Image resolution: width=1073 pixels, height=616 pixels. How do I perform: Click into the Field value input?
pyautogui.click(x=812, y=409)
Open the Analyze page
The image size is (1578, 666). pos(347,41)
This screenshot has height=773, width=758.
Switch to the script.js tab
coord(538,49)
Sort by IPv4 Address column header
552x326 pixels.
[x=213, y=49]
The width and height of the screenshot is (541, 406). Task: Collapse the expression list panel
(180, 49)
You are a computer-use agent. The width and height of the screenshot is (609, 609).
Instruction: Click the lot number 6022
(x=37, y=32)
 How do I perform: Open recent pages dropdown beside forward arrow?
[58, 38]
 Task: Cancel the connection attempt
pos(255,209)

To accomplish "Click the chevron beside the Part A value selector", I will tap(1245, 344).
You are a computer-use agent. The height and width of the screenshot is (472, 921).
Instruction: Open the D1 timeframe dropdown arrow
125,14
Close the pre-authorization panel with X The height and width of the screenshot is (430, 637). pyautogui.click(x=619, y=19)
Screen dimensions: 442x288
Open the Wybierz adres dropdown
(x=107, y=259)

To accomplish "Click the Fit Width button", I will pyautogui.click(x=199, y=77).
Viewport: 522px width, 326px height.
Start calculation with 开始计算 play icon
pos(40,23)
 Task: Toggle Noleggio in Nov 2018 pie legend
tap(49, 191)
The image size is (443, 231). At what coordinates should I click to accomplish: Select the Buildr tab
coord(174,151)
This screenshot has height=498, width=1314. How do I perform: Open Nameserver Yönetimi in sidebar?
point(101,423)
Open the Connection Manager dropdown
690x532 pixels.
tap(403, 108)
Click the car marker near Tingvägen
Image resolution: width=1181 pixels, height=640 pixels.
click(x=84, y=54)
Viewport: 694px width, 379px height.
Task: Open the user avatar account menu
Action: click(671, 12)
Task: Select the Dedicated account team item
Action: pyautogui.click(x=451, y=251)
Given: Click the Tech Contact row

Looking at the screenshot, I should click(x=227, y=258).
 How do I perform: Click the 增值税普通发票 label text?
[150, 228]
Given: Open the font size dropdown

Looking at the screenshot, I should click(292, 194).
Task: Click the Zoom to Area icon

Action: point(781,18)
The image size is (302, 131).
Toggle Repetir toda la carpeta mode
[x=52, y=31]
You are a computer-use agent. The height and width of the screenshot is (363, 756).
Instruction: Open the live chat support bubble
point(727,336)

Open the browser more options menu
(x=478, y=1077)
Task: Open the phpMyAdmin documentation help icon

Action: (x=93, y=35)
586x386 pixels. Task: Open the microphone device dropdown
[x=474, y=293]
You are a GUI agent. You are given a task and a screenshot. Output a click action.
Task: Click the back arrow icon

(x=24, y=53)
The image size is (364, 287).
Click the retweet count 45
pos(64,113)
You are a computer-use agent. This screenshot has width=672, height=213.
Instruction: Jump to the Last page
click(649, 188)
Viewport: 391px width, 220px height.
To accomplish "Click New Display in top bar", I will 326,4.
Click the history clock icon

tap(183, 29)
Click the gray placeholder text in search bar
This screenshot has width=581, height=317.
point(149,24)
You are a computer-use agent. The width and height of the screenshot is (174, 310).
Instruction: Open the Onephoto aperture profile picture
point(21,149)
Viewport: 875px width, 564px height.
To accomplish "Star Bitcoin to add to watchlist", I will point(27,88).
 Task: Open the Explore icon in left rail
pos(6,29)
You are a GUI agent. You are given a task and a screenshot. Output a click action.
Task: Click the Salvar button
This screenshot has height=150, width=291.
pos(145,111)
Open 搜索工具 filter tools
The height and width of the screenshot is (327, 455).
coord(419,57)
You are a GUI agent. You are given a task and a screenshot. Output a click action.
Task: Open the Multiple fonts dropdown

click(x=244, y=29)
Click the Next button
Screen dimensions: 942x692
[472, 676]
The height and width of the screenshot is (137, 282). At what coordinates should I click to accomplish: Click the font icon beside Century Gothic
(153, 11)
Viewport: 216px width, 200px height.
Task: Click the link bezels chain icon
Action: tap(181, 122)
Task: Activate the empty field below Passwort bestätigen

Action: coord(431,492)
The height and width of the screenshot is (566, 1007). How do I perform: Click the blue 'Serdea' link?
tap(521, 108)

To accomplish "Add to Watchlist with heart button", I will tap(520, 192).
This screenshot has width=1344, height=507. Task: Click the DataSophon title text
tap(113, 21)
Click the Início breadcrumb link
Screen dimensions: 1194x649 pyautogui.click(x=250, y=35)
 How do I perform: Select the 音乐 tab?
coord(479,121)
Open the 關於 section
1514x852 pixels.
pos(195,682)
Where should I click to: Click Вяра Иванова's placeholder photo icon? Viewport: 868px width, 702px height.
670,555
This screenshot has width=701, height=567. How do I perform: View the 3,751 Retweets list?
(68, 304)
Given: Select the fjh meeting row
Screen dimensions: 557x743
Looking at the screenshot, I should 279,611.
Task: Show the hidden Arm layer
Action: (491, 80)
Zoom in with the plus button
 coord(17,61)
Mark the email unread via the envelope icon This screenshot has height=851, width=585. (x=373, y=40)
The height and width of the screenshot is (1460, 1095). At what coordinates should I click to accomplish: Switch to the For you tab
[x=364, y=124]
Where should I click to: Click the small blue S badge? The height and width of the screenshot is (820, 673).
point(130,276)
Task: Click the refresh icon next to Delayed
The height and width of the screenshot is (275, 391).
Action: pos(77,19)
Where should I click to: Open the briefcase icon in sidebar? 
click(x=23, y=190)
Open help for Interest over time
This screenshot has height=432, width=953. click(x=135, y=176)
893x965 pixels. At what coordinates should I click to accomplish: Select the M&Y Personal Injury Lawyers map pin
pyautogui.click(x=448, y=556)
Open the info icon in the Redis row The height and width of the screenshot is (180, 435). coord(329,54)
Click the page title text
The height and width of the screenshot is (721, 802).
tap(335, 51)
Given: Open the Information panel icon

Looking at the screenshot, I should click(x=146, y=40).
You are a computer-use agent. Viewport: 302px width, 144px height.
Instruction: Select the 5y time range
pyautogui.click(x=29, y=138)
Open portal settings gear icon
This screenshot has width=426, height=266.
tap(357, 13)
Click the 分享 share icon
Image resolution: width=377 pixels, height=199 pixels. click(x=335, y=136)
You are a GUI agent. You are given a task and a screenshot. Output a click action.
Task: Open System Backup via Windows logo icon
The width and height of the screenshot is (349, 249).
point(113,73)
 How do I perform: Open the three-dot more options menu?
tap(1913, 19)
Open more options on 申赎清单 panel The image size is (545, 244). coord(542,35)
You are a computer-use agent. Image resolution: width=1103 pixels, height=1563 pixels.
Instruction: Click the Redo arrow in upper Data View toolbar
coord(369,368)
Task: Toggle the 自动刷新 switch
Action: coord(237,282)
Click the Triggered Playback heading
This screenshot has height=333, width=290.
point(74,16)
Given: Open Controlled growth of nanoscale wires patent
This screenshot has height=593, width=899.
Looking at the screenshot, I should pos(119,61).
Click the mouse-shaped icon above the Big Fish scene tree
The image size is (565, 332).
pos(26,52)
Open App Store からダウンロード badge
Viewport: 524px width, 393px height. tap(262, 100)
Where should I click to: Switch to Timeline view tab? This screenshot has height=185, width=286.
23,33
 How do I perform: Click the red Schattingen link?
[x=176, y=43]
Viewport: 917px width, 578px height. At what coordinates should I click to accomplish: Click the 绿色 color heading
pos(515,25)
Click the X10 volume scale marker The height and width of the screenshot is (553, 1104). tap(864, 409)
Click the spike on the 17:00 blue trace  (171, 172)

..........

EXERCISE INSTRUCTIONS: Would you write out all the records exactly as they read?

WRITTEN SOLUTION:
Image resolution: width=1073 pixels, height=616 pixels. How do I perform: Click into the Field value input?
pyautogui.click(x=812, y=409)
Open the Analyze page
The image size is (1578, 666). pos(347,41)
This screenshot has height=773, width=758.
Switch to the script.js tab
coord(538,49)
Sort by IPv4 Address column header
552x326 pixels.
[x=213, y=49]
The width and height of the screenshot is (541, 406). Task: Collapse the expression list panel
(180, 49)
You are a computer-use agent. The width and height of the screenshot is (609, 609).
Instruction: Click the lot number 6022
(x=37, y=32)
 How do I perform: Open recent pages dropdown beside forward arrow?
[58, 38]
 Task: Cancel the connection attempt
pos(255,209)

To accomplish "Click the chevron beside the Part A value selector", I will tap(1245, 344).
You are a computer-use agent. The height and width of the screenshot is (472, 921).
Instruction: Open the D1 timeframe dropdown arrow
125,14
Close the pre-authorization panel with X The height and width of the screenshot is (430, 637). pyautogui.click(x=619, y=19)
Screen dimensions: 442x288
Open the Wybierz adres dropdown
(x=107, y=259)

To accomplish "Click the Fit Width button", I will pyautogui.click(x=199, y=77).
Viewport: 522px width, 326px height.
Start calculation with 开始计算 play icon
pos(40,23)
 Task: Toggle Noleggio in Nov 2018 pie legend
tap(49, 191)
The image size is (443, 231). At what coordinates should I click to accomplish: Select the Buildr tab
coord(174,151)
This screenshot has height=498, width=1314. How do I perform: Open Nameserver Yönetimi in sidebar?
point(101,423)
Open the Connection Manager dropdown
690x532 pixels.
tap(403, 108)
Click the car marker near Tingvägen
Image resolution: width=1181 pixels, height=640 pixels.
click(x=84, y=54)
Viewport: 694px width, 379px height.
Task: Open the user avatar account menu
Action: click(671, 12)
Task: Select the Dedicated account team item
Action: pyautogui.click(x=451, y=251)
Given: Click the Tech Contact row

Looking at the screenshot, I should click(x=227, y=258).
 How do I perform: Click the 增值税普通发票 label text?
[150, 228]
Given: Open the font size dropdown

Looking at the screenshot, I should click(292, 194).
Task: Click the Zoom to Area icon

Action: point(781,18)
The image size is (302, 131).
Toggle Repetir toda la carpeta mode
[x=52, y=31]
You are a computer-use agent. The height and width of the screenshot is (363, 756).
Instruction: Open the live chat support bubble
point(727,336)

Open the browser more options menu
(x=478, y=1077)
Task: Open the phpMyAdmin documentation help icon

Action: (x=93, y=35)
586x386 pixels. Task: Open the microphone device dropdown
[x=474, y=293]
You are a GUI agent. You are given a task and a screenshot. Output a click action.
Task: Click the back arrow icon

(x=24, y=53)
The image size is (364, 287).
Click the retweet count 45
pos(64,113)
You are a computer-use agent. This screenshot has width=672, height=213.
Instruction: Jump to the Last page
click(649, 188)
Viewport: 391px width, 220px height.
To accomplish "Click New Display in top bar", I will 326,4.
Click the history clock icon

tap(183, 29)
Click the gray placeholder text in search bar
This screenshot has width=581, height=317.
point(149,24)
You are a computer-use agent. The width and height of the screenshot is (174, 310).
Instruction: Open the Onephoto aperture profile picture
point(21,149)
Viewport: 875px width, 564px height.
To accomplish "Star Bitcoin to add to watchlist", I will point(27,88).
 Task: Open the Explore icon in left rail
pos(6,29)
You are a GUI agent. You are given a task and a screenshot. Output a click action.
Task: Click the Salvar button
This screenshot has height=150, width=291.
pos(145,111)
Open 搜索工具 filter tools
The height and width of the screenshot is (327, 455).
coord(419,57)
You are a GUI agent. You are given a task and a screenshot. Output a click action.
Task: Open the Multiple fonts dropdown

click(x=244, y=29)
Click the Next button
Screen dimensions: 942x692
[472, 676]
The height and width of the screenshot is (137, 282). At what coordinates should I click to accomplish: Click the font icon beside Century Gothic
(153, 11)
Viewport: 216px width, 200px height.
Task: Click the link bezels chain icon
Action: tap(181, 122)
Task: Activate the empty field below Passwort bestätigen

Action: coord(431,492)
The height and width of the screenshot is (566, 1007). How do I perform: Click the blue 'Serdea' link?
tap(521, 108)

To accomplish "Add to Watchlist with heart button", I will tap(520, 192).
This screenshot has width=1344, height=507. Task: Click the DataSophon title text
tap(113, 21)
Click the Início breadcrumb link
Screen dimensions: 1194x649 pyautogui.click(x=250, y=35)
 How do I perform: Select the 音乐 tab?
coord(479,121)
Open the 關於 section
1514x852 pixels.
pos(195,682)
Where should I click to: Click Вяра Иванова's placeholder photo icon? Viewport: 868px width, 702px height.
670,555
This screenshot has width=701, height=567. How do I perform: View the 3,751 Retweets list?
(68, 304)
Given: Select the fjh meeting row
Screen dimensions: 557x743
Looking at the screenshot, I should 279,611.
Task: Show the hidden Arm layer
Action: (491, 80)
Zoom in with the plus button
 coord(17,61)
Mark the email unread via the envelope icon This screenshot has height=851, width=585. (x=373, y=40)
The height and width of the screenshot is (1460, 1095). At what coordinates should I click to accomplish: Switch to the For you tab
[x=364, y=124]
Where should I click to: Click the small blue S badge? The height and width of the screenshot is (820, 673).
point(130,276)
Task: Click the refresh icon next to Delayed
The height and width of the screenshot is (275, 391).
Action: pos(77,19)
Where should I click to: Open the briefcase icon in sidebar? 
click(x=23, y=190)
Open help for Interest over time
This screenshot has height=432, width=953. click(x=135, y=176)
893x965 pixels. At what coordinates should I click to accomplish: Select the M&Y Personal Injury Lawyers map pin
pyautogui.click(x=448, y=556)
Open the info icon in the Redis row The height and width of the screenshot is (180, 435). coord(329,54)
Click the page title text
The height and width of the screenshot is (721, 802).
tap(335, 51)
Given: Open the Information panel icon

Looking at the screenshot, I should click(x=146, y=40).
You are a computer-use agent. Viewport: 302px width, 144px height.
Instruction: Select the 5y time range
pyautogui.click(x=29, y=138)
Open portal settings gear icon
This screenshot has width=426, height=266.
tap(357, 13)
Click the 分享 share icon
Image resolution: width=377 pixels, height=199 pixels. click(x=335, y=136)
You are a GUI agent. You are given a task and a screenshot. Output a click action.
Task: Open System Backup via Windows logo icon
The width and height of the screenshot is (349, 249).
point(113,73)
 How do I perform: Open the three-dot more options menu?
tap(1913, 19)
Open more options on 申赎清单 panel The image size is (545, 244). coord(542,35)
You are a computer-use agent. Image resolution: width=1103 pixels, height=1563 pixels.
Instruction: Click the Redo arrow in upper Data View toolbar
coord(369,368)
Task: Toggle the 自动刷新 switch
Action: coord(237,282)
Click the Triggered Playback heading
This screenshot has height=333, width=290.
point(74,16)
Given: Open Controlled growth of nanoscale wires patent
This screenshot has height=593, width=899.
Looking at the screenshot, I should pos(119,61).
Click the mouse-shaped icon above the Big Fish scene tree
The image size is (565, 332).
pos(26,52)
Open App Store からダウンロード badge
Viewport: 524px width, 393px height. tap(262, 100)
Where should I click to: Switch to Timeline view tab? This screenshot has height=185, width=286.
23,33
 How do I perform: Click the red Schattingen link?
[x=176, y=43]
Viewport: 917px width, 578px height. At what coordinates should I click to accomplish: Click the 绿色 color heading
pos(515,25)
Click the X10 volume scale marker The height and width of the screenshot is (553, 1104). tap(864, 409)
Click the spike on the 17:00 blue trace  (171, 172)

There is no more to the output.